Quoted text:
It says GDPR compliant and no cookies on the project page. How are unique visito...

withinboredom · on Nov 29, 2024

No idea, but generally, a bloom filter would get you there without any identifying information being stored. The counts would merely be estimates at that point, not exact values.

beeb · on Nov 29, 2024

At least for Plausible, they state this (https://plausible.io/blog/google-analytics-cookies):

> Instead of tagging users with cookies, we count the number of unique IP addresses that accessed your website. Counting IP addresses is an old-school method that was used before the modern age of JavaScript snippets and tracking cookies.

Since IP addresses are considered personal data under GDPR, we anonymize them using a one-way cryptographic hash function. This generates a random string of letters and numbers that is used to calculate unique visitor numbers for the day. Old salts are deleted to avoid the possibility of linking visitor information from one day to the next. We never store IP addresses in our database or logs.

chrismorgan · on Nov 29, 2024

> Since IP addresses are considered personal data under GDPR, we anonymize them using a one-way cryptographic hash function.

Um... hashing IPv4 addresses, even with salt, does literally nothing to anonymise (assuming the output space is at least ~32 bits, which I think is safe to assume): they’ll still be PII. IPv6 addresses I’m not so confident about; maybe it would be sufficient for some parts, but it’s definitely inadequate for some concerns.

Record set:
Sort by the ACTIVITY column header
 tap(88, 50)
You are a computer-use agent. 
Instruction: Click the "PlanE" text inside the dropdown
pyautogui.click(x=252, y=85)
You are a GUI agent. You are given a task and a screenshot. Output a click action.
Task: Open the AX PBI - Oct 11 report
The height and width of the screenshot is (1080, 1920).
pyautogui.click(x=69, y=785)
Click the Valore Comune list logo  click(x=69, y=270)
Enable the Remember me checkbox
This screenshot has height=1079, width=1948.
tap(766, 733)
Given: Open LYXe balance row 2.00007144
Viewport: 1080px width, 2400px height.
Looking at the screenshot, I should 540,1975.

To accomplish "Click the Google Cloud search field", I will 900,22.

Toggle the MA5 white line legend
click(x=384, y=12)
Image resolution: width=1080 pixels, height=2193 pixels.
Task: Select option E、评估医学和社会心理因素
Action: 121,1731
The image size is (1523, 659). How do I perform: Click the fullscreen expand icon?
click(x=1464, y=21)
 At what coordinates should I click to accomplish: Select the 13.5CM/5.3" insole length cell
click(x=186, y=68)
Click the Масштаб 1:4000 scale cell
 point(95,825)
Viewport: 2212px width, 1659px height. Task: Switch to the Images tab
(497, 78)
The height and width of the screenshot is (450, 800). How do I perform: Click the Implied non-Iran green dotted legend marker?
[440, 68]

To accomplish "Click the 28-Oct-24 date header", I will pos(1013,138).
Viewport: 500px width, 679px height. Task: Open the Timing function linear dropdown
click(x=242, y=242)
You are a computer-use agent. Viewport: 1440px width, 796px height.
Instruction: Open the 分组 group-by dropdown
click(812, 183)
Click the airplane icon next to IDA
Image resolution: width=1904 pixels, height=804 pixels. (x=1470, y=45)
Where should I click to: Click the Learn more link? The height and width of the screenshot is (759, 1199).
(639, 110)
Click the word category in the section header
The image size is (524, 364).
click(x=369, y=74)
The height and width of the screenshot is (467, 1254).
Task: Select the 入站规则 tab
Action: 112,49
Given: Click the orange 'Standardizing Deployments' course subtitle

Brief 1: Summarize the thread on cookieless visitor counting in two sentences.
Brief 2: Go on with the thread on cookieless visitor counting from its final sentence.
The data above plays no part in this work.

Final result 1: A user asks how a project that claims GDPR compliance and no cookies counts unique visitors, and one reply suggests that a bloom filter could produce estimated counts without storing identifying information. Another reply quotes Plausible's statement that it hashes IP addresses with daily salts it later deletes, and a third user objects that hashing IPv4 addresses, even with salt, does nothing to anonymize them.

Final result 2:
(For IPv4, enumerating all four billion inputs is so completely practical that “one-way” is nonsense.)

I’m almost certain this is legal theatre.

Semaphor · on Nov 29, 2024

One way if you have a salt? Enumerating won’t help, you need to know the salt, which gets deleted.

That said, the whole IP thing is weird to me. Not only are we allowed to log IPs directly for security reasons, we even *have* to log IPs in certain cases (newsletter subscriptions).

kadoban · on Nov 29, 2024

> That said, the whole IP thing is weird to me. Not only are we allowed to log IPs directly for security reasons, we even have to log IPs in certain cases (newsletter subscriptions).

The point of designating something as PII isn't that we then _never_ store or use it, it's to carefully consider if we actually need it or not (and what protections we can add for the values we do need to store/use).

We're meant to stop the practice of just collecting and storing all data, without consideration for the harms that causes.

alkonaut · on Dec 2, 2024

Couldn't this be done with a Bloom filter in such a way that (in exchange for a small error rate) you'd not keep any individual hashes?

kadoban · on Nov 29, 2024

If what they're doing is using a secure salt and then throwing the salt away once a day that _might_ be doing something.

chrismorgan · on Nov 29, 2024

What I understand they’re doing is storing the salt in one place, a set of hashed IP addresses in another place, then daily trashing the lot after counting the number of elements in the set and storing that.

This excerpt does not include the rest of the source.